I was not able to figure out how to get it to work with /etc/tmpfiles.d/airflow.conf alone.

dstandish
  • 2,328
  • 18
  • 34
  • @chorbs, could you please provide more detail on why this worked for you? – Newskooler Mar 18 '19 at 20:16
  • 1
    @Newskooler this is my first time using systemd so I am by know means expert but I assume that this tells systemd to create the dir /run/airflow with permissions 0775, and that when you don't specify this, the directory won't be created, or won't be created with sufficiently permissive permissions – dstandish Mar 18 '19 at 23:36
  • That's exactly what it does. It makes the `/etc/tmpfiles.d/airflow.conf` redudnent. I don't know why it was not added in the airflow repo like this... – Newskooler Mar 19 '19 at 13:29
  • i added the runtimeDirectoryMode to 775,but still getting the same Error – naveen kumar Aug 17 '19 at 07:25
  • did you also add `RuntimeDirectory`? – dstandish Aug 17 '19 at 15:56
1

The config file /etc/tmpfiles.d/airflow.conf is used by systemd-tmpfiles-setup service at boot. So, a server restart should create the /run/airflow directory. It's not possible to just restart this service as per https://github.com/systemd/systemd/issues/8684.
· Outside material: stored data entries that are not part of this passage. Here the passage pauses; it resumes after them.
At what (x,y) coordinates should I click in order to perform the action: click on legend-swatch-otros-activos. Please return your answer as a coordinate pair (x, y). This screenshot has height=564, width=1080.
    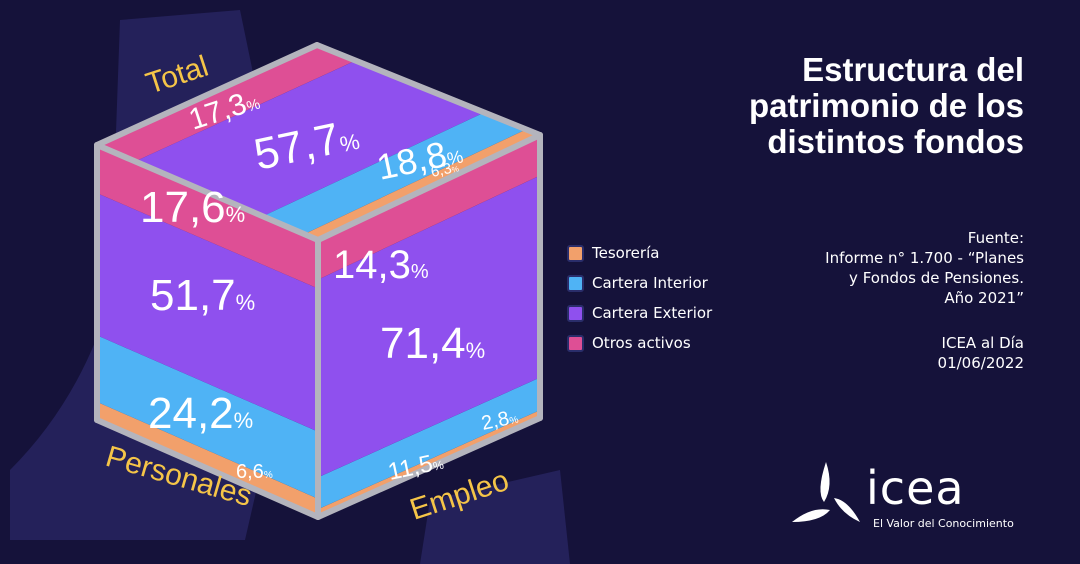
    Looking at the image, I should click on (576, 343).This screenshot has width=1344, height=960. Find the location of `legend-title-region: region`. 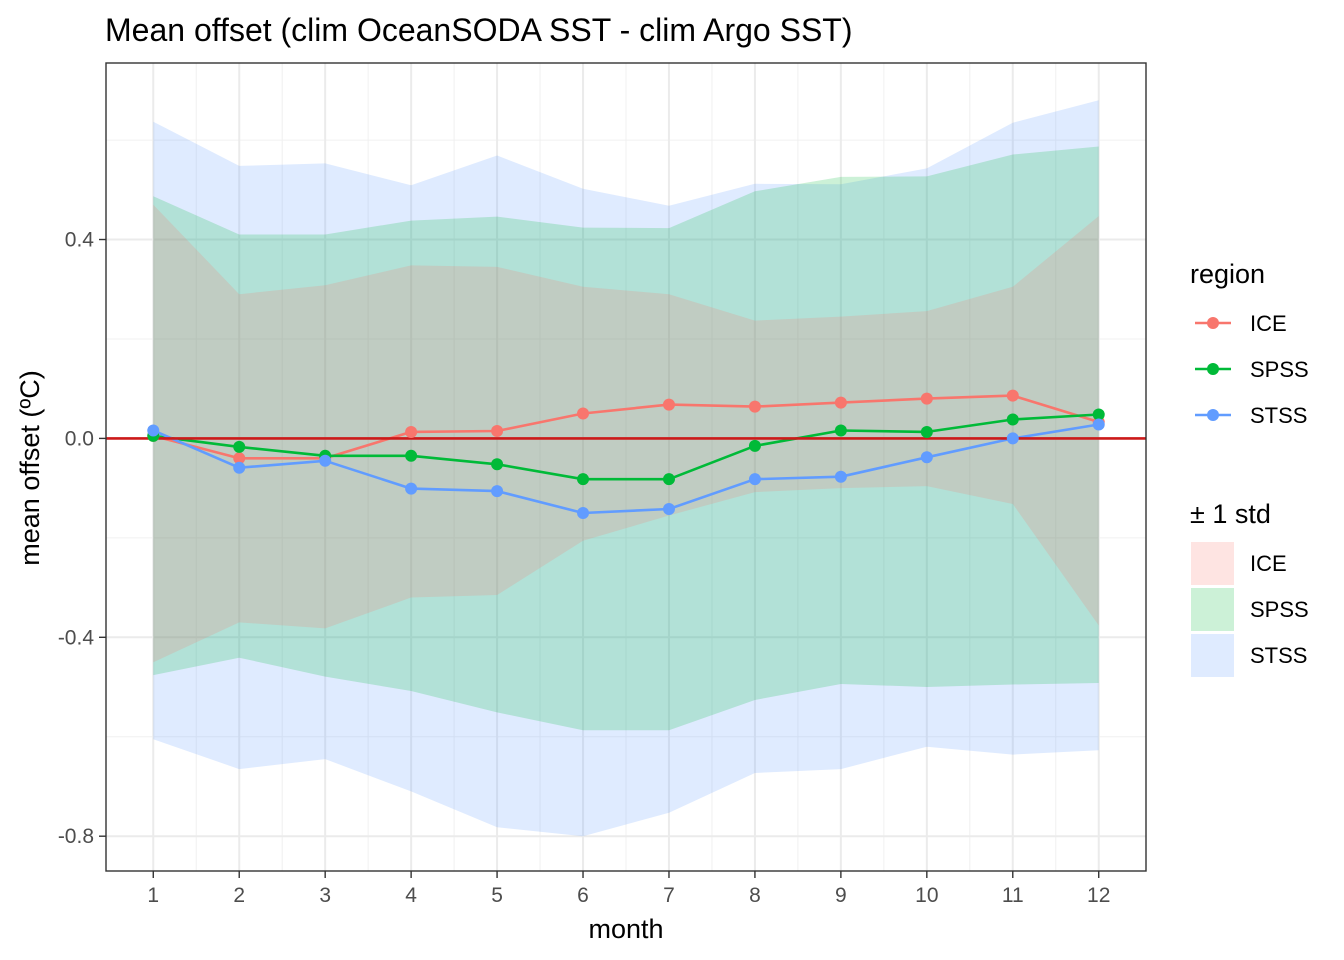

legend-title-region: region is located at coordinates (1228, 274).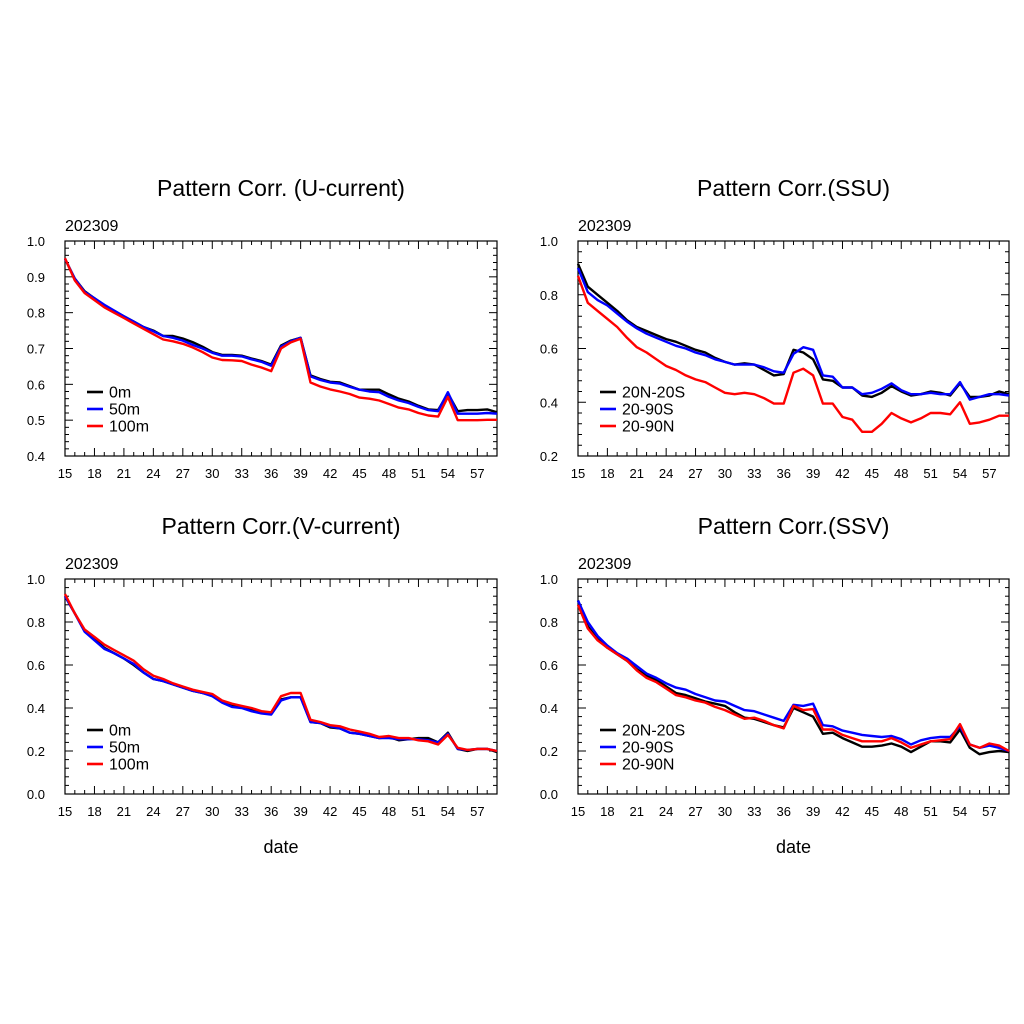 This screenshot has height=1024, width=1024. What do you see at coordinates (129, 766) in the screenshot?
I see `legend-label: 100m` at bounding box center [129, 766].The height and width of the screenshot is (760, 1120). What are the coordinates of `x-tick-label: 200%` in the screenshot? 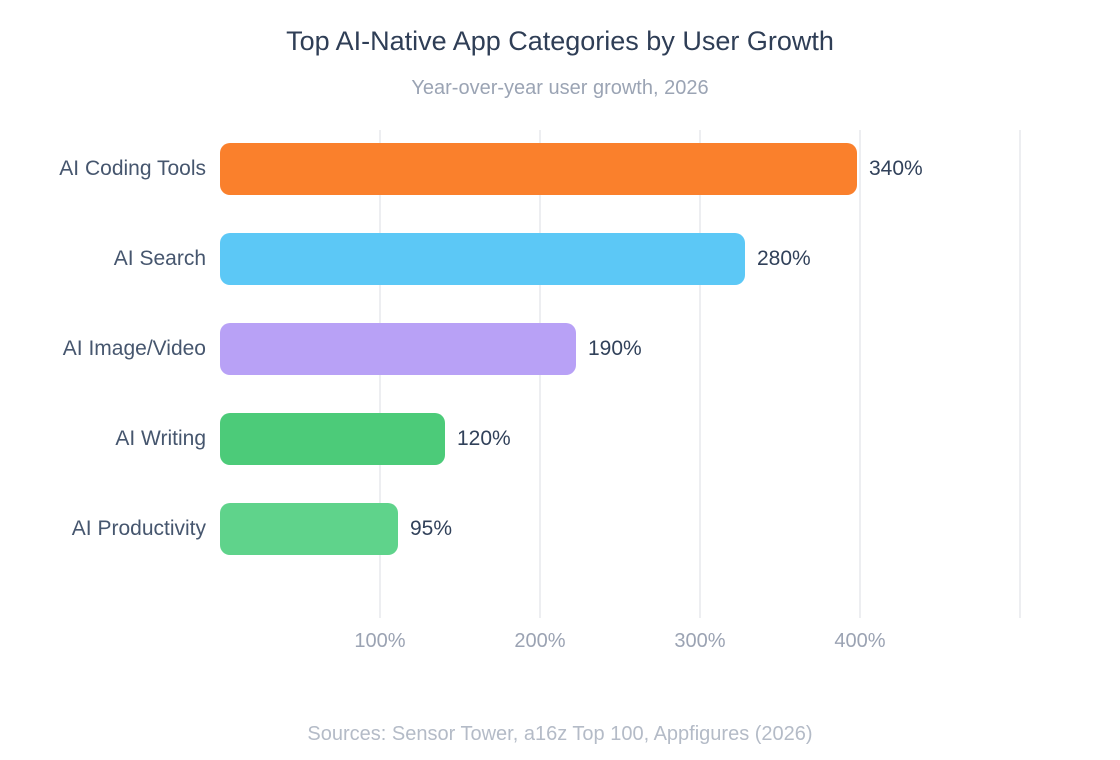 It's located at (540, 641).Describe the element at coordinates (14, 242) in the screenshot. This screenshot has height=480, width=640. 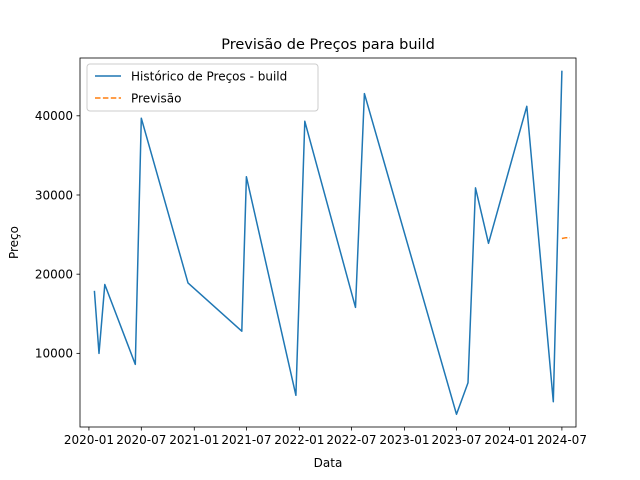
I see `y-axis-label: Preço` at that location.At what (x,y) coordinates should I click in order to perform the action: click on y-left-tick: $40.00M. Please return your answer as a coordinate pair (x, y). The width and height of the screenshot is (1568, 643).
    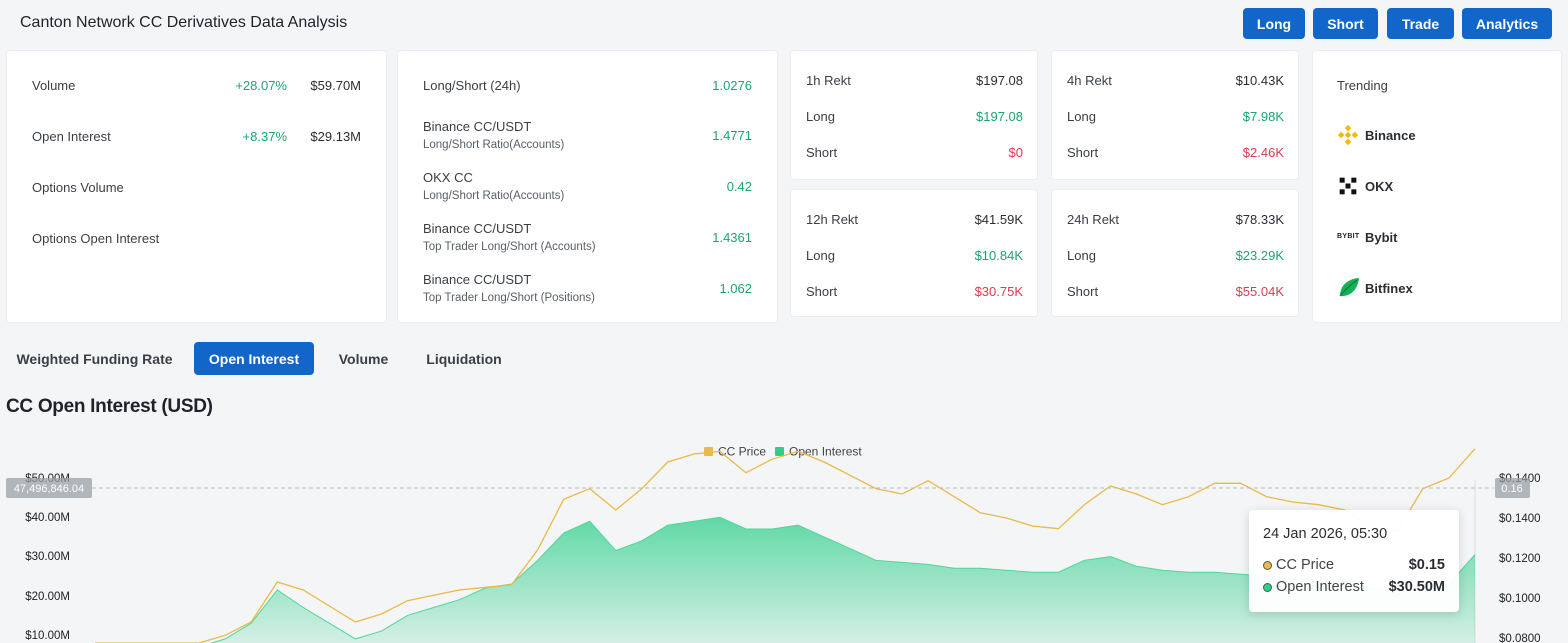
    Looking at the image, I should click on (48, 518).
As suggested at the above link, after copying airflow.conf to /etc/tmpfiles.d/, just run sudo systemd-tmpfiles --create and /run/airflow should get created.

rubpa
  • 183
  • 1
  • 7
0

It looks like you are running the scheduler and not the webserver:

ExecStart=/bin/airflow scheduler

You might want to do something like:

ExecStart=/bin/airflow webserver -p 8080 --pid /run/airflow/webserver.pid

Maybe you just copy pasted the wrong file, do share the correct one in that case (airflow-webserver.service) so we can help you troubleshoot this.